AI is already embedded within some boardrooms as directors recognise the benefits of its leverage to track the capital allocation patterns of competitors, but what are the risks?
Until recently many organisations have allowed technology to become ringfenced by department, with in-house or external IT services designated for nominal support.
The advent of AI has changed this traditional stance forever. Now it is the board who must decide how newfound AI superpowers are best managed and implemented.
All of this helps keep the company several steps ahead of its rivals, offering market share growth at a time when society is facing multiple challenges leading to uncertainty across domestic, global and geopolitical spans.
These threats range from climate change and growing cybersecurity risks, through to increasing demands for social, economic and political justice. Boards have a chance to put AI to effective use in developing new strategies that anticipate and overcome many of these elements.
However, to realise such advantage, directors have to take responsibility for addressing how AI is used. The core role of directors is to make decisions but, as decision-making is inevitably a collective exercise, this process can become overly complex. So where to begin?
Boards should be aware of one of most critical areas impacting their future – the shift of liability through AI adoption.
The central question is ‘can a company unwittingly assume greater liability by using AI to enhance the usefulness of a product or service?’
The extent and frequency of this change in financial services remains uncertain. However, in the case of motor insurance, it is increasingly agreed that the liability for autonomous vehicles will rest with the manufacturer, rather than the driver.
This is a crucial point of difference for boards to consider while navigating the evolving nature of AI. While ethical decision-making has always been a part of business, AI introduces a new layer of complexity. The fact a machine is capable of performing a task doesn't necessarily mean it should.
To complicate matters further AI’s advent increases an already overcrowded boardroom agenda. Leaders will now have to confront ethical, accountability, transparency and liability issues, all brough to the surface by a new and often poorly-understood technology.
These challenges are forcing organisations to undergo significant changes.
Additionally, there is a concern that machines may learn inappropriate behaviour from past human decisions. It can be challenging to determine what is right, wrong, or just plain creepy in the era of models and algorithms.
Managing the ethics of AI
Overseeing AI in action creates new responsibilities and roles, making accountability anything but straightforward. The difference between right and wrong is becoming more nuanced, particularly because there is no societal agreement on what constitutes ethical AI usage.
Companies naturally strive to remain secretive and maintain a competitive edge.

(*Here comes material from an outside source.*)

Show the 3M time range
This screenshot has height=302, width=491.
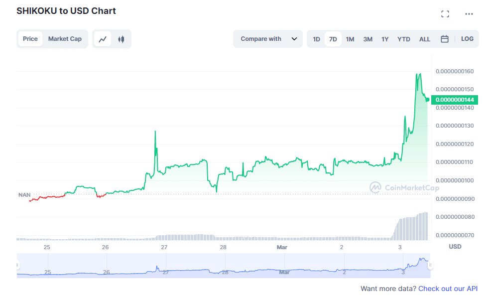click(368, 39)
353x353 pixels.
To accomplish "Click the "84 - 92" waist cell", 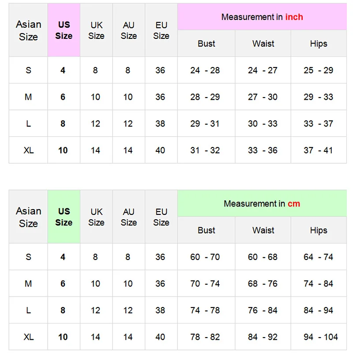I will click(x=263, y=337).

Nonetheless, to be at the forefront of the market organisations must be transparent when using AI. Customers need and want to know when and how machines are involved in making decisions that affect them, or are being made on their behalf.
It is crucial to clearly and explicitly communicate which aspects of customers’ personal data are being used in AI systems and consent is a non-negotiable requirement.
Boards may need to be more deeply involved in determining the approach and level of detail required for transparency, which in turn will reflect the values of their organisations.
The responsibility for determining what constitutes a ‘sufficient’ explanation ultimately lies with the board, who must take a firm stance on what this means for themselves and other stakeholders.
Although many directors would prefer to avoid taking the risk of disagreeing with ultra-intelligent AI machines, it is crucial for board members to question the validity of black box arguments and have the confidence to demand an explanation of how specific AI algorithms work.